▶ [TASK TO COMPLETE]: Repeat every entry exactly. Leave nothing out.

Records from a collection

[Start of Attachment]

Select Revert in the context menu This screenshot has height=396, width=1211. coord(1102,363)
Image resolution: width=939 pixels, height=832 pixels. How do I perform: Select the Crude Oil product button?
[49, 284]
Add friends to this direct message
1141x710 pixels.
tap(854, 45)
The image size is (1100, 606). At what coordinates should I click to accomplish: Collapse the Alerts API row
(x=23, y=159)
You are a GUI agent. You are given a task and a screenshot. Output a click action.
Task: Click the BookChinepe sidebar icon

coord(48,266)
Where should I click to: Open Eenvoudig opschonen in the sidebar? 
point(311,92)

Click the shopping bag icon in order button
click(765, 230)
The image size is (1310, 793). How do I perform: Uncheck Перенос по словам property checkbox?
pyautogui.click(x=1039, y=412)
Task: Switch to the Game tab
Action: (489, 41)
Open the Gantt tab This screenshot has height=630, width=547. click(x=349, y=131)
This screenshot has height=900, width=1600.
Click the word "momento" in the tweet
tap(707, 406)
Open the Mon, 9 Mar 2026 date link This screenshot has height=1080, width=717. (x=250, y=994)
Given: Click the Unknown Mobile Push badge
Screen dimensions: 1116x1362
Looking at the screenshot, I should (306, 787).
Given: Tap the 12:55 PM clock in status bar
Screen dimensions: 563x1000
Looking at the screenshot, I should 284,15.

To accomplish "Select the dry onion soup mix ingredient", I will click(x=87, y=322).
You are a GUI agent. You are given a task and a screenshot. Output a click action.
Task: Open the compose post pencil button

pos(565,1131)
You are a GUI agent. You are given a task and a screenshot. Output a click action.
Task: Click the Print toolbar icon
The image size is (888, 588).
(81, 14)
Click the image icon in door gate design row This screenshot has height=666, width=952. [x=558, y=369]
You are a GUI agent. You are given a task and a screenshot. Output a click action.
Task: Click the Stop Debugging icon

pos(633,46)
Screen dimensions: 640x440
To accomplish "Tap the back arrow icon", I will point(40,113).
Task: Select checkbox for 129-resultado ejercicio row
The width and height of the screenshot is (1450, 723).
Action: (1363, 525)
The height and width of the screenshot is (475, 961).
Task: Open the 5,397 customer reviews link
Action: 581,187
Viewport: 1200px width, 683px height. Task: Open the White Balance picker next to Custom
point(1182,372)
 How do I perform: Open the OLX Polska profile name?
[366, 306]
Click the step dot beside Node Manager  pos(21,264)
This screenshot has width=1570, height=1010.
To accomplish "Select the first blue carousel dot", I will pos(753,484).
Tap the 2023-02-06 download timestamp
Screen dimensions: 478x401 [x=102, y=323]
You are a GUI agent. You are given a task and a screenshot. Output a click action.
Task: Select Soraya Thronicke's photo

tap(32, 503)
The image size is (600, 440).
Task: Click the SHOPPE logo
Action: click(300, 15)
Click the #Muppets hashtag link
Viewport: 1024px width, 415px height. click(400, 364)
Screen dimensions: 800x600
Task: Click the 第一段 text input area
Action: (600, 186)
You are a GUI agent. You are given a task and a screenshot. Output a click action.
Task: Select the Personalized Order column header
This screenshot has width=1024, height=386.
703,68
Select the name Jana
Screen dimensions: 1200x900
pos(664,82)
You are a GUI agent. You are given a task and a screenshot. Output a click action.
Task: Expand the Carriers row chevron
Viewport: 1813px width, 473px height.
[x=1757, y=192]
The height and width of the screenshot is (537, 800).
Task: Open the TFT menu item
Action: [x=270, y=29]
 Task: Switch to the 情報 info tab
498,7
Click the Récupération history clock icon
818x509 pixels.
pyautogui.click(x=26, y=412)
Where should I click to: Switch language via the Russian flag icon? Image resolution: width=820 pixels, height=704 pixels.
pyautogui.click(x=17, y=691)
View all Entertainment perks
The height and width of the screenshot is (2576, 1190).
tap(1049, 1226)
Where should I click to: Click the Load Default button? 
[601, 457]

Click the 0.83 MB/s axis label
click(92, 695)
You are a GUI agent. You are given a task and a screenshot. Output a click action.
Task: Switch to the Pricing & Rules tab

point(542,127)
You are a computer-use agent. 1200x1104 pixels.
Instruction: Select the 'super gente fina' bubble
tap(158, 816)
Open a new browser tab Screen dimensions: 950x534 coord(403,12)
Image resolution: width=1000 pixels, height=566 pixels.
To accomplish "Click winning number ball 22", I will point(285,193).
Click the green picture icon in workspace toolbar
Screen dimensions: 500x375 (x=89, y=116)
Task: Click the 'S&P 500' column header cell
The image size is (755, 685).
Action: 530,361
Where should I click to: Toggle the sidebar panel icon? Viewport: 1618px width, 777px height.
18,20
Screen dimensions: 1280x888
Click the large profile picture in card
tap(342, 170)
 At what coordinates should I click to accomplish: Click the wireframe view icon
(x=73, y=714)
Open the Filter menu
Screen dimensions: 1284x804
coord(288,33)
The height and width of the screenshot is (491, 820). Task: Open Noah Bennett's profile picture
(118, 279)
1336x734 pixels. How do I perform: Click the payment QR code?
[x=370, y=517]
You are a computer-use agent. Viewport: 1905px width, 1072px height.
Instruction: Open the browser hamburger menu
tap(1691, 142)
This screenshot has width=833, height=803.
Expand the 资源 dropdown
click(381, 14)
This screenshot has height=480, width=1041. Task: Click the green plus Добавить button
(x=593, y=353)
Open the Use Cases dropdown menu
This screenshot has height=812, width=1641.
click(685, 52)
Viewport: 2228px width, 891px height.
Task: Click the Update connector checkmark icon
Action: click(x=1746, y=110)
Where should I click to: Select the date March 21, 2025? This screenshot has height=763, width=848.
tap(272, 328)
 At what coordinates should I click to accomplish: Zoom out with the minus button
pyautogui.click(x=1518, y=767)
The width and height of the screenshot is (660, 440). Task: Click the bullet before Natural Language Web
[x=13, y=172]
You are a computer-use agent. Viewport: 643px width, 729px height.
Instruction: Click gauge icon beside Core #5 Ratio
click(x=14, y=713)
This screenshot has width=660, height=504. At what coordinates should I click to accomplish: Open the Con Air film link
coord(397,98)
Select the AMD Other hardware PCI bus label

[End of Attachment]

▶ [RESULT OF THE EXERCISE]:
Select Revert in the context menu This screenshot has height=396, width=1211. coord(1102,363)
Image resolution: width=939 pixels, height=832 pixels. How do I perform: Select the Crude Oil product button?
[49, 284]
Add friends to this direct message
1141x710 pixels.
tap(854, 45)
The image size is (1100, 606). At what coordinates should I click to accomplish: Collapse the Alerts API row
(x=23, y=159)
You are a GUI agent. You are given a task and a screenshot. Output a click action.
Task: Click the BookChinepe sidebar icon

coord(48,266)
Where should I click to: Open Eenvoudig opschonen in the sidebar? 
point(311,92)

Click the shopping bag icon in order button
click(765, 230)
The image size is (1310, 793). How do I perform: Uncheck Перенос по словам property checkbox?
pyautogui.click(x=1039, y=412)
Task: Switch to the Game tab
Action: (489, 41)
Open the Gantt tab This screenshot has height=630, width=547. click(x=349, y=131)
This screenshot has height=900, width=1600.
Click the word "momento" in the tweet
tap(707, 406)
Open the Mon, 9 Mar 2026 date link This screenshot has height=1080, width=717. (x=250, y=994)
Given: Click the Unknown Mobile Push badge
Screen dimensions: 1116x1362
Looking at the screenshot, I should (306, 787).
Given: Tap the 12:55 PM clock in status bar
Screen dimensions: 563x1000
Looking at the screenshot, I should 284,15.

To accomplish "Select the dry onion soup mix ingredient", I will click(x=87, y=322).
You are a GUI agent. You are given a task and a screenshot. Output a click action.
Task: Open the compose post pencil button

pos(565,1131)
You are a GUI agent. You are given a task and a screenshot. Output a click action.
Task: Click the Print toolbar icon
The image size is (888, 588).
(81, 14)
Click the image icon in door gate design row This screenshot has height=666, width=952. [x=558, y=369]
You are a GUI agent. You are given a task and a screenshot. Output a click action.
Task: Click the Stop Debugging icon

pos(633,46)
Screen dimensions: 640x440
To accomplish "Tap the back arrow icon", I will point(40,113).
Task: Select checkbox for 129-resultado ejercicio row
The width and height of the screenshot is (1450, 723).
Action: (1363, 525)
The height and width of the screenshot is (475, 961).
Task: Open the 5,397 customer reviews link
Action: 581,187
Viewport: 1200px width, 683px height. Task: Open the White Balance picker next to Custom
point(1182,372)
 How do I perform: Open the OLX Polska profile name?
[366, 306]
Click the step dot beside Node Manager  pos(21,264)
This screenshot has width=1570, height=1010.
To accomplish "Select the first blue carousel dot", I will pos(753,484).
Tap the 2023-02-06 download timestamp
Screen dimensions: 478x401 [x=102, y=323]
You are a GUI agent. You are given a task and a screenshot. Output a click action.
Task: Select Soraya Thronicke's photo

tap(32, 503)
The image size is (600, 440).
Task: Click the SHOPPE logo
Action: click(300, 15)
Click the #Muppets hashtag link
Viewport: 1024px width, 415px height. click(400, 364)
Screen dimensions: 800x600
Task: Click the 第一段 text input area
Action: (600, 186)
You are a GUI agent. You are given a task and a screenshot. Output a click action.
Task: Select the Personalized Order column header
This screenshot has width=1024, height=386.
703,68
Select the name Jana
Screen dimensions: 1200x900
pos(664,82)
You are a GUI agent. You are given a task and a screenshot. Output a click action.
Task: Expand the Carriers row chevron
Viewport: 1813px width, 473px height.
[x=1757, y=192]
The height and width of the screenshot is (537, 800).
Task: Open the TFT menu item
Action: [x=270, y=29]
 Task: Switch to the 情報 info tab
498,7
Click the Récupération history clock icon
818x509 pixels.
pyautogui.click(x=26, y=412)
Where should I click to: Switch language via the Russian flag icon? Image resolution: width=820 pixels, height=704 pixels.
pyautogui.click(x=17, y=691)
View all Entertainment perks
The height and width of the screenshot is (2576, 1190).
tap(1049, 1226)
Where should I click to: Click the Load Default button? 
[601, 457]

Click the 0.83 MB/s axis label
click(92, 695)
You are a GUI agent. You are given a task and a screenshot. Output a click action.
Task: Switch to the Pricing & Rules tab

point(542,127)
You are a computer-use agent. 1200x1104 pixels.
Instruction: Select the 'super gente fina' bubble
tap(158, 816)
Open a new browser tab Screen dimensions: 950x534 coord(403,12)
Image resolution: width=1000 pixels, height=566 pixels.
To accomplish "Click winning number ball 22", I will point(285,193).
Click the green picture icon in workspace toolbar
Screen dimensions: 500x375 (x=89, y=116)
Task: Click the 'S&P 500' column header cell
The image size is (755, 685).
Action: 530,361
Where should I click to: Toggle the sidebar panel icon? Viewport: 1618px width, 777px height.
18,20
Screen dimensions: 1280x888
Click the large profile picture in card
tap(342, 170)
 At what coordinates should I click to accomplish: Click the wireframe view icon
(x=73, y=714)
Open the Filter menu
Screen dimensions: 1284x804
coord(288,33)
The height and width of the screenshot is (491, 820). Task: Open Noah Bennett's profile picture
(118, 279)
1336x734 pixels. How do I perform: Click the payment QR code?
[x=370, y=517]
You are a computer-use agent. Viewport: 1905px width, 1072px height.
Instruction: Open the browser hamburger menu
tap(1691, 142)
This screenshot has width=833, height=803.
Expand the 资源 dropdown
click(381, 14)
This screenshot has height=480, width=1041. Task: Click the green plus Добавить button
(x=593, y=353)
Open the Use Cases dropdown menu
This screenshot has height=812, width=1641.
click(685, 52)
Viewport: 2228px width, 891px height.
Task: Click the Update connector checkmark icon
Action: click(x=1746, y=110)
Where should I click to: Select the date March 21, 2025? This screenshot has height=763, width=848.
tap(272, 328)
 At what coordinates should I click to accomplish: Zoom out with the minus button
pyautogui.click(x=1518, y=767)
The width and height of the screenshot is (660, 440). Task: Click the bullet before Natural Language Web
[x=13, y=172]
You are a computer-use agent. Viewport: 643px width, 729px height.
Instruction: Click gauge icon beside Core #5 Ratio
click(x=14, y=713)
This screenshot has width=660, height=504. At what coordinates should I click to accomplish: Open the Con Air film link
coord(397,98)
Select the AMD Other hardware PCI bus label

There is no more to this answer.